# START OF Reading passage
A friend of mine wrote to me recently. She had reached the end of her rope. Taking care of her home had gotten to be too much for her to handle. Her husband didn't seem to want to help, even when she worked outside of the home and came home exhausted every night. Her children were more than willing to let her work all day and then spend her weekends cleaning up after them.
As she typed, she whined ... and I'm not putting her down for this. We have all been there at some time or other.
I just wanted for us to see 'ourselves' in her words.
"I work all day."
"I have to do it all on the weekends."
"My house is always messy when I get home."
"No one seems to care."
"I hate feeling like I'm the 'Bad Cop'."
"Their dad lets them get away with everything!"
"I just want some help from time to time, and a little recognition for what I do would be nice!"
"I have yet to figure out how to clean the messes of 6 people every day and be happy about it."
What was I to reply to her? What could I say to her that would REALLY help in the long run, both for her alone, and for her darling family?
You might be surprised.
Here's what I wrote back to her:
"My dear and darling friend ...
You touched on so many solutions to the problems that are causing you such grief. Somehow you may have missed the answers that you were typing out.
# END OF Reading passage
# START OF Extracted records
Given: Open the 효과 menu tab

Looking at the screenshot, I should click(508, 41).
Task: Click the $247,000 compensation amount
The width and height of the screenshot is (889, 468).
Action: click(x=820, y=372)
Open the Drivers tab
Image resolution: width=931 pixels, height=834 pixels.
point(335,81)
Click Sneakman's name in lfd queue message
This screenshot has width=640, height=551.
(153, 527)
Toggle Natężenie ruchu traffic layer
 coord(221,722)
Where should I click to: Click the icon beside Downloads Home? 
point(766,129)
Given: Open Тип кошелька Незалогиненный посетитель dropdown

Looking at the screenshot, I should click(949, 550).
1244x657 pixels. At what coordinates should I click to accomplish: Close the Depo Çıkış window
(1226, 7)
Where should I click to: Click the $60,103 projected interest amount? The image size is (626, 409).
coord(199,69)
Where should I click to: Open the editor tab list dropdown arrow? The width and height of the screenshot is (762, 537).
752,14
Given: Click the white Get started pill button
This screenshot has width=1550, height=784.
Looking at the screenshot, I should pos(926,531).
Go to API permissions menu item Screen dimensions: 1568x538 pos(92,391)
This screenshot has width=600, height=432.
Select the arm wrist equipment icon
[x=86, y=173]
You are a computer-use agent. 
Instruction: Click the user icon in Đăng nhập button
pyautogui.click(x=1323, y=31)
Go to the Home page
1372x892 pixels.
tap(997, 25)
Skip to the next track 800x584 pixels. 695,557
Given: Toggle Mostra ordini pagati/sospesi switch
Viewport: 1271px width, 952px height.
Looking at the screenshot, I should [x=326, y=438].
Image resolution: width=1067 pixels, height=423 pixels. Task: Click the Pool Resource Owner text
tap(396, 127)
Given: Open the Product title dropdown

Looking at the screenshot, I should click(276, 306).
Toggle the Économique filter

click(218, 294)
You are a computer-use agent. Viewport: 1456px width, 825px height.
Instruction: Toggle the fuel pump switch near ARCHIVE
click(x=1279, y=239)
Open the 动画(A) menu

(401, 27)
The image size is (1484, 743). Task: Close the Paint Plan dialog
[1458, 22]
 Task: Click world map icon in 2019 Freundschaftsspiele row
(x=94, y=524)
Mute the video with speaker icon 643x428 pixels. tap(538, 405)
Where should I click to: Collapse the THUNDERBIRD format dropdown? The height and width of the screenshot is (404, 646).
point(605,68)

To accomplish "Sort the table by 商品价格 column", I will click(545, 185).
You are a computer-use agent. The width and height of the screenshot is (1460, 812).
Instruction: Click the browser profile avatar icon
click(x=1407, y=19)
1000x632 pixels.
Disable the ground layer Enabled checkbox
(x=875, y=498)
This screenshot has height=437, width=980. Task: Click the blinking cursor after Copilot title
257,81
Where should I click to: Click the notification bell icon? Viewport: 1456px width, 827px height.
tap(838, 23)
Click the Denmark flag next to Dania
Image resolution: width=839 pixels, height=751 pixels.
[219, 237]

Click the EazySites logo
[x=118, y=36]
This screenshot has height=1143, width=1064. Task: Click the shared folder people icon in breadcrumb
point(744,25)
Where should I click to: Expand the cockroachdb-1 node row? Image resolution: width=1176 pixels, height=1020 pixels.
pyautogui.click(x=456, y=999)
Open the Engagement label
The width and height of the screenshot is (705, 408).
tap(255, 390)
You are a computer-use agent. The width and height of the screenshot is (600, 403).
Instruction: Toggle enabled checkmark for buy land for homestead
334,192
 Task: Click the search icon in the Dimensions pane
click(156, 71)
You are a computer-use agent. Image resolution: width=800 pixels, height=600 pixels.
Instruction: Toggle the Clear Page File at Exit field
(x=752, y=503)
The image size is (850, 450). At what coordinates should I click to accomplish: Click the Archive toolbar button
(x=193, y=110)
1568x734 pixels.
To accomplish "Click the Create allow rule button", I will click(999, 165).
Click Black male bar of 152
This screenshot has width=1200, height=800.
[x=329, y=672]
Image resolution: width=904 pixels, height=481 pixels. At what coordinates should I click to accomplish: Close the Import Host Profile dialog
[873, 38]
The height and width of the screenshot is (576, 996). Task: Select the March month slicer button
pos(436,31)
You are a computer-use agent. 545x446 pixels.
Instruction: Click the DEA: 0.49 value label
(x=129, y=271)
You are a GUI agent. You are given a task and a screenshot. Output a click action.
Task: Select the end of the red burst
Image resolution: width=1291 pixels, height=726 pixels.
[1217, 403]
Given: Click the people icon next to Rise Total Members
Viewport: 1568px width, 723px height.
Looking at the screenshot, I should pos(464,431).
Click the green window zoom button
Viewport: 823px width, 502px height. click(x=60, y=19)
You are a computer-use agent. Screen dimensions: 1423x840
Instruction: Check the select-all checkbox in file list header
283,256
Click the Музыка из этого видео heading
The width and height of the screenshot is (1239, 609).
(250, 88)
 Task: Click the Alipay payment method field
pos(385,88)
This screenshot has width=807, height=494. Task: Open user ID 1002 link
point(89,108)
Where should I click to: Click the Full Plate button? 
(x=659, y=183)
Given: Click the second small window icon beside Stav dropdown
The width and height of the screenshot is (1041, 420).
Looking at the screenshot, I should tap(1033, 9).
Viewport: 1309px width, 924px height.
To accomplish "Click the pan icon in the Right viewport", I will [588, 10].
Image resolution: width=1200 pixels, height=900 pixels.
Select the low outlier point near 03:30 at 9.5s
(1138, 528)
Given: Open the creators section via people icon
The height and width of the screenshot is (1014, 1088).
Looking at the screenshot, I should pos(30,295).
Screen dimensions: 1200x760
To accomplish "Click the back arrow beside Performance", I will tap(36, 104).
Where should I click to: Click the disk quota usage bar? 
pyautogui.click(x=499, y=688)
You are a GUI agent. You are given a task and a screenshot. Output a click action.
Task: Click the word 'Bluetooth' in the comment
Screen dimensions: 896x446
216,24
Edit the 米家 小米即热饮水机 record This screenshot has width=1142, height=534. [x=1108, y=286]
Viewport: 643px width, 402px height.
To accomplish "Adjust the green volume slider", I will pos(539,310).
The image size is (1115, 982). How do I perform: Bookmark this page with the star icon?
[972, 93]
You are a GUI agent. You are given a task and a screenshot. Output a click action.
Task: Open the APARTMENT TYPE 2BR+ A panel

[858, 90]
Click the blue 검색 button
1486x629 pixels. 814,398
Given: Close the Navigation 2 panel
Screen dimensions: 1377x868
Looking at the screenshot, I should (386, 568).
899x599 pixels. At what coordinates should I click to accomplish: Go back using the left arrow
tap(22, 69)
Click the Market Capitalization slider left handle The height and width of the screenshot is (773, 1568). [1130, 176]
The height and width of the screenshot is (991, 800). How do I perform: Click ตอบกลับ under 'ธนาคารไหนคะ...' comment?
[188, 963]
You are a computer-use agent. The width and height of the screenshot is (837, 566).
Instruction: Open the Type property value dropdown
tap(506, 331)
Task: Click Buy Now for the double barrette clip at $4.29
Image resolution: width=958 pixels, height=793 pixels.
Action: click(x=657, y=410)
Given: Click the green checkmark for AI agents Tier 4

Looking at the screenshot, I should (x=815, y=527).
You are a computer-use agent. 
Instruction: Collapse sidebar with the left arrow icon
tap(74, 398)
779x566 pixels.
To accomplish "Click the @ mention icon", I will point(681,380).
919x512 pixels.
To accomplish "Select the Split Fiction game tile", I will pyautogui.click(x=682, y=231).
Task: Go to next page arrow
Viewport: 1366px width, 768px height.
# END OF Extracted records
▶ **What the exercise asks**:
Output everything in the housework passage from "I just wanted" down to "her darling family?". Rely solely on the housework passage.

▶ **Final answer**:
I just wanted for us to see 'ourselves' in her words.
"I work all day."
"I have to do it all on the weekends."
"My house is always messy when I get home."
"No one seems to care."
"I hate feeling like I'm the 'Bad Cop'."
"Their dad lets them get away with everything!"
"I just want some help from time to time, and a little recognition for what I do would be nice!"
"I have yet to figure out how to clean the messes of 6 people every day and be happy about it."
What was I to reply to her? What could I say to her that would REALLY help in the long run, both for her alone, and for her darling family?